▸ **PROMPT 1**
Answer these questions using the Bitcoin article:
(a) Who predicted that Bitcoin could hit a cycle high of $180,000?
(b) What implied probability does the table give for Bitcoin reaching $85,000?
(c) What market interpretation does the table give for the $80,000 price target?
▸ **PROMPT 2**
Extend the Bitcoin article past its last sentence.

▸ **SELECTION**
※ ※ ※

Probabilidade de BTC atingir 100 000 $ em 43 %? Dados da Polymarket Revelam Tendências dos Mercados de Previsão On-Chain
January 18, 2026—According to decentralized prediction platform Polymarket, market expectations for Bitcoin reaching $100,000 that month shifted dramatically: the implied probability dropped from 43% the previous day to just 25%. At the same time, veteran crypto investor Dan Tapiero predicted that Bitcoin could hit a cycle high of $180,000.
This sharp swing in market forecasts highlights the dual nature of on-chain prediction markets as emerging financial tools—they serve as a barometer for collective intelligence, yet remain controversial due to information asymmetry.
Market Expectations
Bitcoin price predictions on Polymarket offer a unique gauge of market sentiment. This decentralized prediction platform lets users bet on specific event outcomes, transforming market beliefs into tradable probability data. As of January 19, 2026, Polymarket provided concrete probability assessments for different Bitcoin price scenarios. These figures give participants insight into the collective wisdom regarding Bitcoin’s short-term trajectory.
The latest data shows clear differences in the probabilities of Bitcoin reaching various price levels by the end of January:
| Price Target | Implied Probability | Market Interpretation |
|---|---|---|
| $100,000 | 25% | Short-term breakout cooling |
| $105,000 | 8% | Large upward move unlikely |
| $85,000 | 21% | Pullback risk present |
| $80,000 | 8% | Deep correction less likely |
It’s important to note that these figures can change significantly in a short time. Just a day earlier (January 17), the probability of Bitcoin hitting $100,000 in January was still at 43%, underscoring how quickly market expectations can shift.

※ ※ ※

▸ **GIVEN MATERIAL**
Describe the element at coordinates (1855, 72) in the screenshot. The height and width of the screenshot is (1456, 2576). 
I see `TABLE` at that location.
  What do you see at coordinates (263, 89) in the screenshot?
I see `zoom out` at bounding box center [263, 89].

※ ※ ※

▸ **RIGHT ANSWER 1**
(a) Dan Tapiero, described as a veteran crypto investor.
(b) 21%.
(c) Deep correction less likely.

▸ **RIGHT ANSWER 2**
Prediction Mechanisms
Mainstream prediction market mechanisms each have their strengths and limitations. Polymarket employs the CLOB+CTF (Central Limit Order Book + Conditional Token Framework) model, one of the more mature technical architectures for prediction markets. This system breaks multi-outcome events into a series of YES/NO binary contracts, adjusting supply and demand through automatic token minting and burning. However, as the number of event options increases, the system must create multiple sub-markets, adding complexity and raising the participation threshold for users.
Unlike traditional financial markets, prediction markets offer a more transparent but also more fragile price discovery process. The LSMR (Logarithmic Scoring Market Reserve) mechanism aims to address this via mathematical functions, but its "black box" nature makes it challenging for users to understand the relationship between costs and potential returns.
The core advantages of on-chain prediction markets are global accessibility and censorship resistance, but these also introduce regulatory and manipulation challenges. As technology advances, new mechanisms like APMM (Automated Prediction Market Maker) are emerging, seeking to strike a balance between efficiency and transparency.
Points of Controversy
High volatility and information asymmetry in prediction markets have sparked widespread debate. According to a report by research firm 10x Research, only about 16.7% of wallets on Polymarket are profitable, while the remaining 83% are at a loss. This stark profit-and-loss disparity reveals a pronounced "elite advantage" in prediction markets. The report notes that most users behave more like sports bettors than disciplined traders, "replacing discipline and edge with dopamine and narrative."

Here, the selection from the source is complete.